ネクタイを外したら、忙しかった時計の針の回転がゆっくりと回り始めて、草むらの虫の音や夕焼けの美しさ金木犀の香りなどにふと気付かされる人間らしい五感が戻ってきたような感じがします。「人間らしく生きようや人間なのだから」そんな想いを込めてMywayメッセージを日々綴って行こうと思っています。

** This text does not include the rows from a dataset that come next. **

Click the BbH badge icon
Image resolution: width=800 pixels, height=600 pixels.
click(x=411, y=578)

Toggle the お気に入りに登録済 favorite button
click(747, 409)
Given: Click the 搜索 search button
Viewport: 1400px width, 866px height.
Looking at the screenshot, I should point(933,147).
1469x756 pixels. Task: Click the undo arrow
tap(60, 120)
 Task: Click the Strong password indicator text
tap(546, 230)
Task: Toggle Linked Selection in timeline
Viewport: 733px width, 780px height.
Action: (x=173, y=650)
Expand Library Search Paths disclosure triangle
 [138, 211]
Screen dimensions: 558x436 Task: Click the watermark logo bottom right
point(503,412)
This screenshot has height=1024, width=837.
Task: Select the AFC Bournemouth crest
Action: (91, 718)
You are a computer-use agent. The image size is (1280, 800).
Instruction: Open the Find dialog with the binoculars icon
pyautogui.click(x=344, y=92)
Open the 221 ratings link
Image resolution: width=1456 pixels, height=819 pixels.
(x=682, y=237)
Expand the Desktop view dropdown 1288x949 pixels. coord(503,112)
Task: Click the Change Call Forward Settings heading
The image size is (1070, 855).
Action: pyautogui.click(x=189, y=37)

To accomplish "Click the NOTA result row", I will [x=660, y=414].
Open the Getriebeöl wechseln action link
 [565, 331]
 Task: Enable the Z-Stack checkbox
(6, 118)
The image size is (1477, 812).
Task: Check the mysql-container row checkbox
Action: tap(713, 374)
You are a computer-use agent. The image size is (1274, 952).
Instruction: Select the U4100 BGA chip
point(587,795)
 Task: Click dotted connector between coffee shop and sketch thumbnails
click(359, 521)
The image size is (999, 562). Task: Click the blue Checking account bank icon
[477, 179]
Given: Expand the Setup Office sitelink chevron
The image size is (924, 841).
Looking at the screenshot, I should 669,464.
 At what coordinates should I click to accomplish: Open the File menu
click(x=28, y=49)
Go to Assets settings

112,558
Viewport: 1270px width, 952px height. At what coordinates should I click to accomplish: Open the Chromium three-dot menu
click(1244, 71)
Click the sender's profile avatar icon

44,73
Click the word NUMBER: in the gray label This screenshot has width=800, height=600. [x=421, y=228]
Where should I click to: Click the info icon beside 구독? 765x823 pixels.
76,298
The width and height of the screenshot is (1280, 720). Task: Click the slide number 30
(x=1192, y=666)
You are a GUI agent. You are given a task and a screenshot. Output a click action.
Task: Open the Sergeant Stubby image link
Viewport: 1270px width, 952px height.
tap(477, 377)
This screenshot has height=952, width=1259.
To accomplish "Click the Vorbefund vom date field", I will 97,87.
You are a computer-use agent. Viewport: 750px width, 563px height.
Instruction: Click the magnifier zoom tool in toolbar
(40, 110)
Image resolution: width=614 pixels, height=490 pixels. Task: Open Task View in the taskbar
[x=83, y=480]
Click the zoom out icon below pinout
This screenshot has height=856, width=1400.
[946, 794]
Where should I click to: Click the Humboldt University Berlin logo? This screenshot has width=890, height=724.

勝利するのに援護はいらぬ。ひたすら黙投し続けた黒田博樹が去ってゆく。

f:id:gunjix:20161018190136j:plain

きょう、契約金21億円のメジャー球団のオファーを蹴って契約金4億円の広島カープへ再入団して話題になった元ヤンキースの先発投手黒田博樹が引退を発表した。帰国した当時は17億円を捨てた男としてその男気が高く評価されたが、彼の投手としての一番の評価は何といっても7年間のメジャーリーグでの活躍ぶりだろう。最初の2年間は9勝・8勝止まりだったがそのあとの5年間は毎シーズン2ケタ勝利を上げ続けた。メジャーリーグでも黒田博樹が屈指の好投手であったことが良くわかる。しかし、彼が登板するメジャーリーグ中継をテレビで観戦していていつもイライラさせれていたのを思い出す。彼がナイスピッチングを続けているのに味方打線が一向に点を取れない、という試合がしばしばだった。挙句に黒田博樹は敗戦投手になるというストレスの溜る試合を何度見せられたか。この味方打線がピッチャーを援護する数値をメジャーリーグではランサーポート(得点援護率)という数値で表される。7年間在籍したメジャーリーグ黒田博樹が味方の打者から受けた援護率は他の投手が味方打線から受けていた平均援護率よりもつねに低い数値だった。7シーズン中6シーズンで平均数値を下回っていたという。言うなれば黒田博樹ドジャースヤンキースで、たえず孤立無援のピッチングを強いられていたのである。それでなお、5年連続の2ケタ勝利をあげていたのだから凄いピッチャーという他は無い。黒田博樹座右の銘は「雪に耐えて梅花麗し」だそうだが、味方の援護も無い状況を耐えてもっとも麗しい「日米通算で203勝」というピッチャーとしての金字塔を打ち建てたことは、将来にも語り継がれることだろう。またひとり伝説の野球選手が消えてゆく。